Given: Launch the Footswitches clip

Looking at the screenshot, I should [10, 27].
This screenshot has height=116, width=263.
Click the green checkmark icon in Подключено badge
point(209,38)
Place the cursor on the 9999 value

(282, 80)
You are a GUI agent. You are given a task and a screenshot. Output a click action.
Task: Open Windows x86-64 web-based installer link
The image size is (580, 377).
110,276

==

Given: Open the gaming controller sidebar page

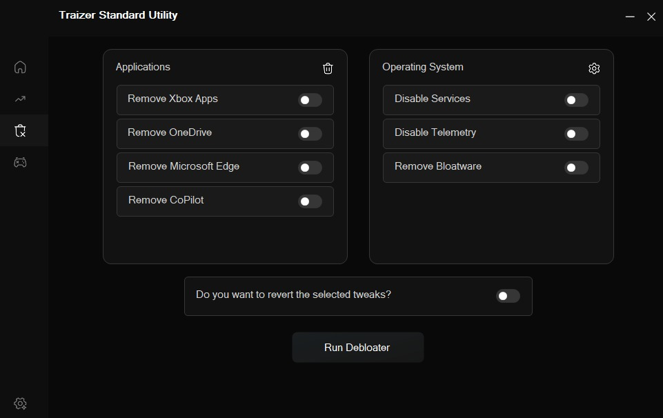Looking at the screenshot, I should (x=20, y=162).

-- Description of the task --
Would you retype exactly the lines above, from the line with "Given: Launch the Footswitches clip" to the line with "Task: Open Windows", with both end lines kept and nothing more?

-- Your response --
Given: Launch the Footswitches clip

Looking at the screenshot, I should [10, 27].
This screenshot has height=116, width=263.
Click the green checkmark icon in Подключено badge
point(209,38)
Place the cursor on the 9999 value

(282, 80)
You are a GUI agent. You are given a task and a screenshot. Output a click action.
Task: Open Windows x86-64 web-based installer link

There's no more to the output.